So what does this have to do with children’s ministry? As I conduct children’s ministry programs and write for other children’s ministry leaders, the main question I ask myself is, “How would the Apostle Paul organize a children’s ministry program in the local church? What issues would he see as important?” Now, before you tell me that children’s ministry is never mentioned in the New Testament, I think there are some overarching principles that we can consider:

1. The role of parents. The one command given directly to children is “Children, obey your parents (Eph. 6:1).” The New Testament assumes that the responsibility for spiritual nurture of a child lies with the parents so if a child obeys their parents, they’ll get that spiritual training at home. Some of you might immediately say, “But that’s not the world we live in today. So many of our children come from unchurched families or the parents themselves need teaching.” True. I’ll get to that next. But we have used that excuse for too long. There are parents who are faithful Christians, who do know the tenets of our faith who too often rely solely on the church for what their child learns about God. I like the guidelines in Deuternomy 6:4-9, that parents should weave the teaching of biblical principles into every part of their lives; at the beginning of the day, at the end, in the house, outside the house. Wherever you go, you are teaching your child about God. Your child cannot build a life of faith based on two hours of training Sunday morning.
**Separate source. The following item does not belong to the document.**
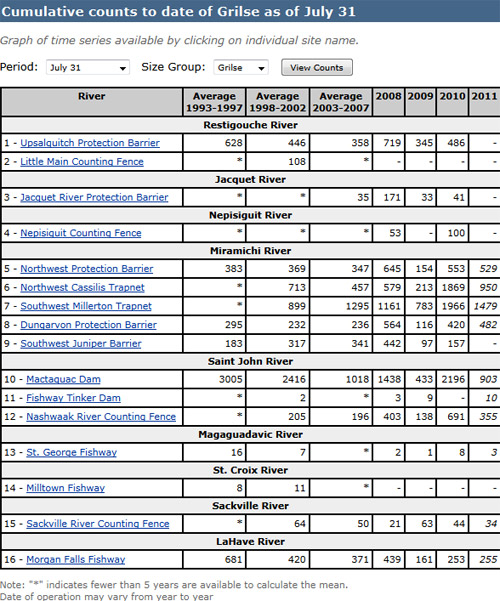View the Northwest Cassilis Trapnet graph link
This screenshot has height=601, width=500.
tap(82, 287)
Children’s programs do fit into this, for the parent is still in control and directing the religious education of their child. Parents should be actively involved in the children’s ministry by knowing what is being taught, supporting and encouraging the teachers, and standing up for the teachers to their children. It’s a parent’s responsibility to see that children attend, not to let the child make the decision or to sway the parent with grumbling as to whether they are going to go. The Bible says, “Let us not give up meeting together (Hebrews 10;25).” When we take our children to church, we are instilling within them the importance of gathering with other believers to keep our faith strong. I like what one friend said to her kids. “Sunday morning, we get up, we put on our socks, we go to church. That’s just what our family does.” I assure you, that family put on more than their socks in the morning, but her point is clear. Going to church is as much a part of what they did as putting on a pair of socks. “It’s just what we do.”

But what about those kids from unchurched families?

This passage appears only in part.